### ARTICLE
(begin)

Wednesday, March 01, 2006

Hold On to the Dream

~For Christie~

Oh, Dios, crea en mi...Oh, Dios, crea en mi, crea un corazon, un corazon puro!
Blessed and Happy Lent to all of you. I hope your Ash Wednesday was as *fruitful* as mine.
I have many things I want to say in this last post before I leave for a weekend in DC with my government class.
Lent is my favorite time of year...my most happy. I find the sacrifice and the austere living and all the reflection to be THE CRUX of joy. For me, Lent is everything because it leads directly to Heaven.
I had such a moving experience during Holy Week last year and I didn't have the experience I wanted this year during Advent so I really planned on focusing this entire season on bettering myself so I can better my relationship with God. I know part of bettering myself includes pushing myself harder so that I'll be ready for the summer (exactly 4 months yesterday). I've been disorganized and unmotivated lately so for the next 7 weeks I will abstain from music, TV, and checking blogs more than once. No junk food. I'm getting up every day at 5 instead of just every now-and-then, and even if I don't feel well enough to get in a good workout, I will stay out of bed until night. My goal is bed by 11, but that might not happen until I get used to getting things done early. No napping. No "resting." I have some goals: to find the value in getting up early and staying up, to play piano more, to study Spanish, to read more, to be able to accomplish mind over matter, and to pray more.

(end)

### INFORMATION SHOWN
(begin)

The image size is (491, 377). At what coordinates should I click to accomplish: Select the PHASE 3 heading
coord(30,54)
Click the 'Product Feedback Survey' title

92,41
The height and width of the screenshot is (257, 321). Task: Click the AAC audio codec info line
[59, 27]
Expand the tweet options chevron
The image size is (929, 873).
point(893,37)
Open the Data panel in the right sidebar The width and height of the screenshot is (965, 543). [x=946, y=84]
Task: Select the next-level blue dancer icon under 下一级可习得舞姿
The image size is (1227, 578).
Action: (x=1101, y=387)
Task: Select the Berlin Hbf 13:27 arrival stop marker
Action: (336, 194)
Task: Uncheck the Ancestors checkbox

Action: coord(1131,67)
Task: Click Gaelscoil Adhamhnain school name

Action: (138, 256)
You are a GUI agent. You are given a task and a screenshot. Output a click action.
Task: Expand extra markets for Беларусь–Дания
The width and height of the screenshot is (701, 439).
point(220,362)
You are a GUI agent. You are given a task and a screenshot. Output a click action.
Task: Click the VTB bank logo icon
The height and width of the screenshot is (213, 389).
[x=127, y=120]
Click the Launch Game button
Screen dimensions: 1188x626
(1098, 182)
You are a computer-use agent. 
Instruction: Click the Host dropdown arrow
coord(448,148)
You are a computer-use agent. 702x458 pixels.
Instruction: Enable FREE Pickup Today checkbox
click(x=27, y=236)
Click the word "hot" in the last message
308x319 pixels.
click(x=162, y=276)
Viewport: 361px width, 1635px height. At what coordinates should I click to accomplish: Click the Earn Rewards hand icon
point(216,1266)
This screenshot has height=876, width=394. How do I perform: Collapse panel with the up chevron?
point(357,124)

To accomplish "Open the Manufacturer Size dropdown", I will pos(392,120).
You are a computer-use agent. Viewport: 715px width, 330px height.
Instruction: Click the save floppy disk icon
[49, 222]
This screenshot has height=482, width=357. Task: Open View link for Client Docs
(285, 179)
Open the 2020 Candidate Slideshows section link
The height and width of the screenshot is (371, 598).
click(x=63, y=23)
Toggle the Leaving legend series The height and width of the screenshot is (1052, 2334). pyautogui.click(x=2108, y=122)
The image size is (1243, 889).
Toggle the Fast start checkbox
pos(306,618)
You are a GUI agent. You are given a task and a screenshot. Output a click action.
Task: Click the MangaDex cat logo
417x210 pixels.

(end)

### EXERCISE REQUIREMENTS
Can you extend the Lent blog post, picking up right after its list of goals?

### OUTPUT OF THE TASK
I've always loved sacrificing and plain, simple living when I can direct it to God. Any other way, any "well I'm doing this really for me but since it's not particularly fun I'll offer it up to God" just doesn't work for me. Just by virtue that it's Lent I feel I have the motivation to sacrifice and sacrifice for God.
I fasted today...it's good. I considered fasting more for Lent but I realize I can't do that since I really need to get in the training I need for summer. I once fasted for an entire month - I was reading about Islam and I felt motivated to challenge myself for God when I learned about how many Christians practice the fasting of Ramadan as a way of oblation. I loved that fast. I got so much out of it...I started to appreciate sunset. The sky right before true night (when I could finally eat) was beautiful velvety navy blue.
So, knowing that Lent this year was going to be a challenge that I expect to get much from only if I put much in, I did something yesterday I haven't done in a long time and I didn't expect to be able to do for an even longer time: I went back to confession.
I had a down weekend and a bad Tuesday and I knew I should confess it out. Fr Dairo gave Mass yesterday so I felt even more compelled to confess. I knew I would walk away lighter..."light"er...
He stayed with me until almost ten o' clock at night. I learned a lot. I learned I can't find replacements for the people God chose to put in my life. I learned that love is a gift you give to someone - it's not dependent on worthiness. I learned the difference between compassion and mercy. Compassion's easy. Compassion is when you take on the suffering and you love someone who deserves it. It is beautiful. But mercy is even more beautiful. Mercy is when you take on the suffering and you love someone who deserves nothing of it.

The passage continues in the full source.